# Adressen von Nokia E71 auf iPhone übertragen



## DarthTK (17. Juni 2009)

*Adressen von Nokia E71 auf iPhone übertragen*

Wie kann man am einfachsten seine vorhandenen Kontakte vom Nokia E71 auf das iPhone übertragen?


----------



## derLordselbst (17. Juni 2009)

*AW: Adressen von Nokia E71 auf iPhone übertragen*

Wenn Du einen Windows-Rechner hast mit Outlook 2007 (Outlook 2003 soll leider öfter haken):

Installiere die Nokia-Software und synchronisiere das Handy mit Outlook. Liegt bei Dir Outlook nur so auf der Platte rum und ist Thunderbird die Standard-E-Mail-Anwendung solltest Du Outlook vorher starten.

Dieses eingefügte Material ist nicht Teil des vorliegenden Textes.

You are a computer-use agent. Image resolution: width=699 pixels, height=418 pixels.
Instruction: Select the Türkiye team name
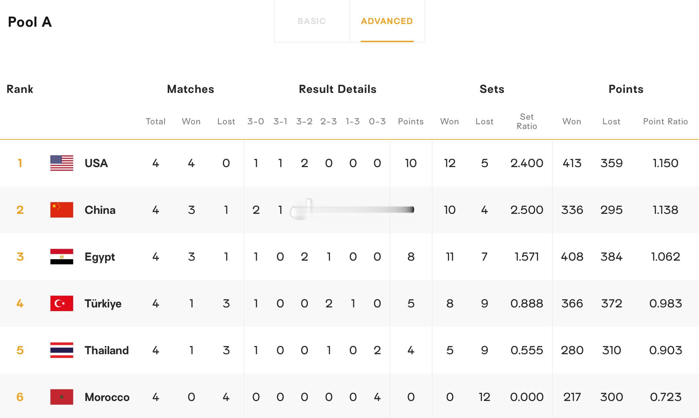click(x=103, y=304)
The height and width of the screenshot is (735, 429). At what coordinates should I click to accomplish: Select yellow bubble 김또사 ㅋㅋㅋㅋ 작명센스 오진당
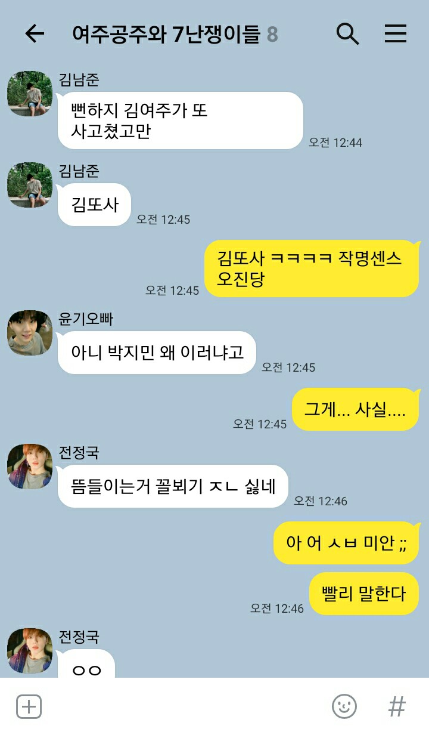pos(312,268)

Dann iTunes installieren und damit dann das iPhone mit den Kontakten aus Outlook füllen. Bei freigeschalteten iPhones vorher automatisches Updaten ausschalten!

Profile (privat, Business) gehen dabei verloren.

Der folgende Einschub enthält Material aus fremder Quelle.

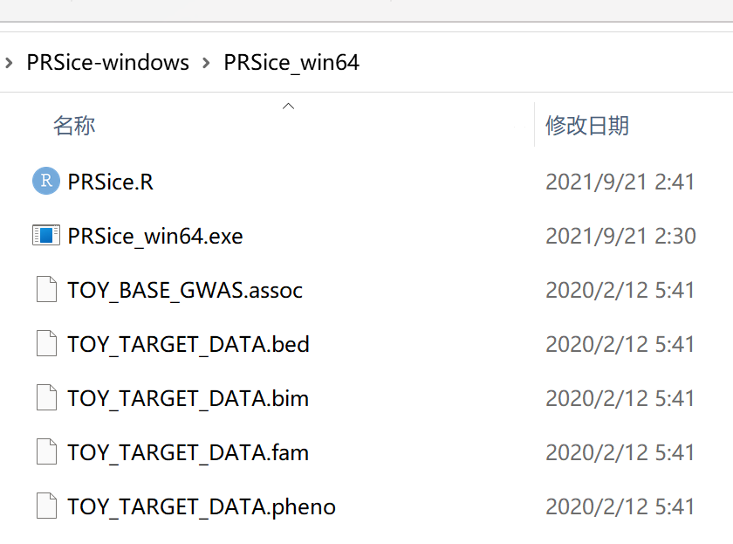
Task: Click the TOY_BASE_GWAS.assoc file icon
Action: pos(46,289)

Als Mac-User kannst Du dir dieses Plugin herunterladen, damit sich das Nokia mit iSync koppeln lässt:

http://nds1.nokia.com/files/support/global/phones/software/Nokia_E71_isync_plugin_1v1.dmg

Die Kontakte dann auf das iPhone zu bekommen, ist dann kein Problem.

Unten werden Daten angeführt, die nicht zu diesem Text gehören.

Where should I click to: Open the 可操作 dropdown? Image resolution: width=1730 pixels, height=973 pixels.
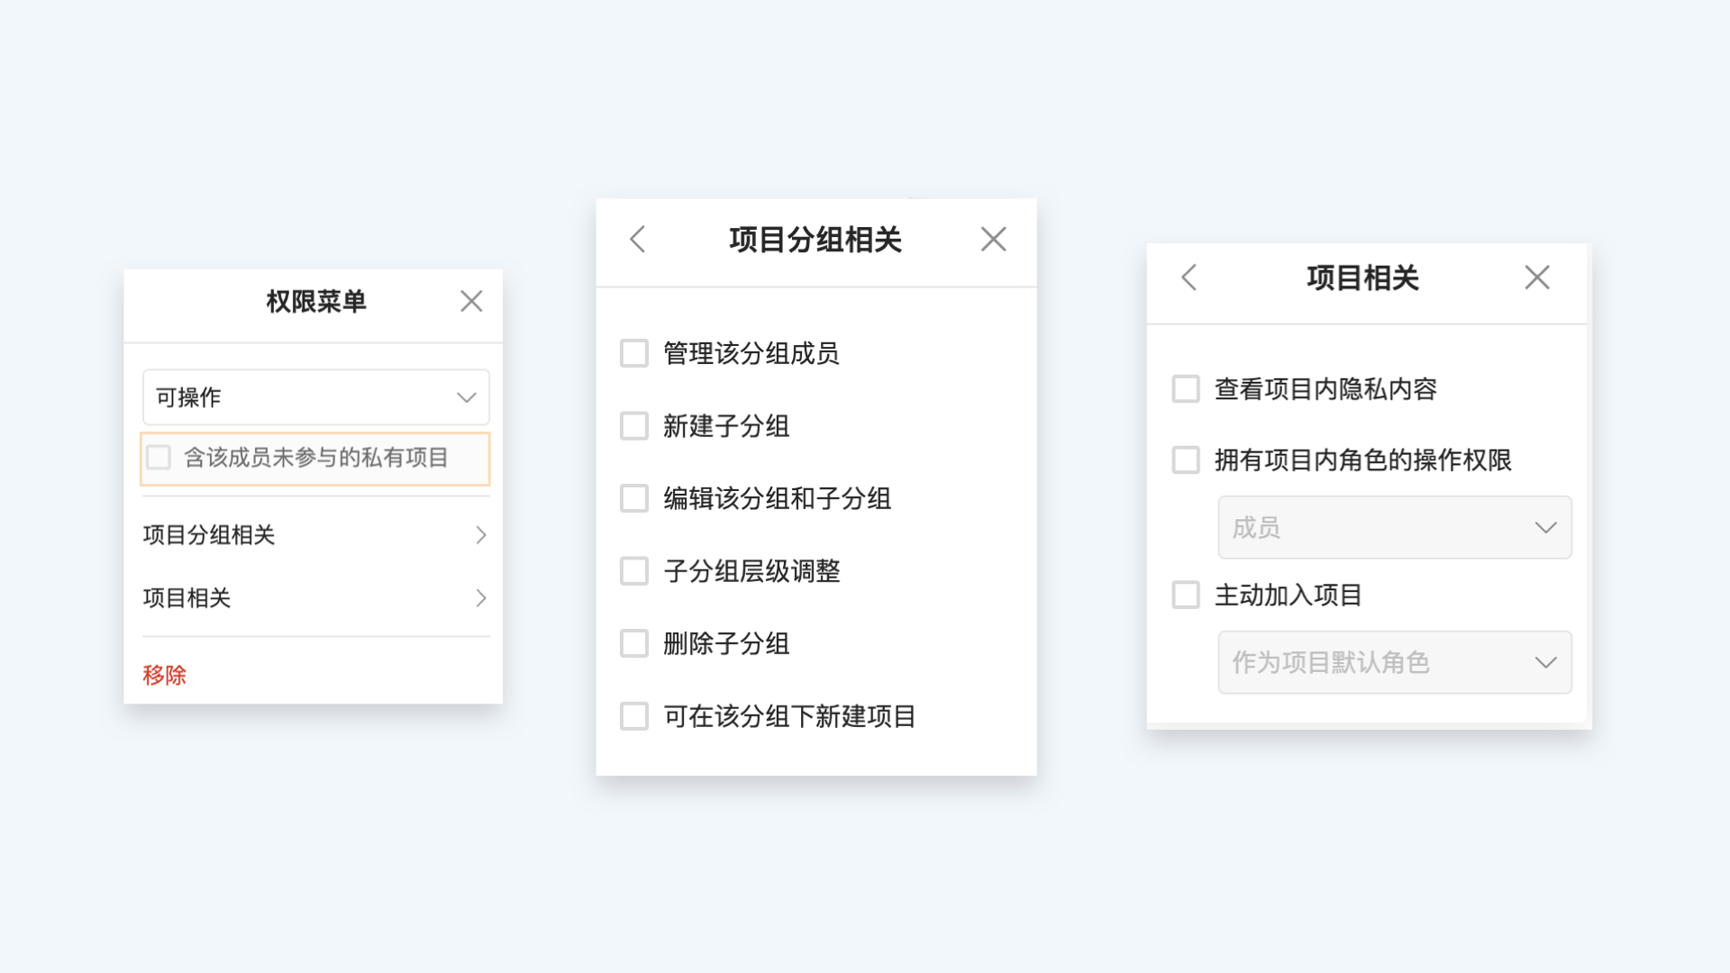click(316, 397)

Wenn Du Linux hast, geht es eventuell auch mit viel Gefummel, da habe ich allerdings wenig Ahnung von:

http://pda-und-co.de/linux/2009/01/28/nokia-e71-mit-funambol-synchronisieren/

http://www.virtualpixel.de/linux/das-iphone-synct-mit-linux-fast



Ansonsten als Hardwarelösung _Paper and Pen _einsetzen.^^


----------



## DarthTK (17. Juni 2009)

*AW: Adressen von Nokia E71 auf iPhone übertragen*

Klingt schon nach ner perfekten Antwort. Jetzt muss nur noch das iPhone kommen  Danke dir schon mal.


----------



## derLordselbst (17. Juni 2009)

*AW: Adressen von Nokia E71 auf iPhone übertragen*

Gern geschehen. Liegt daran, dass ich den Handy-Babysitter für unsere Außendienstler machen darf.^^


----------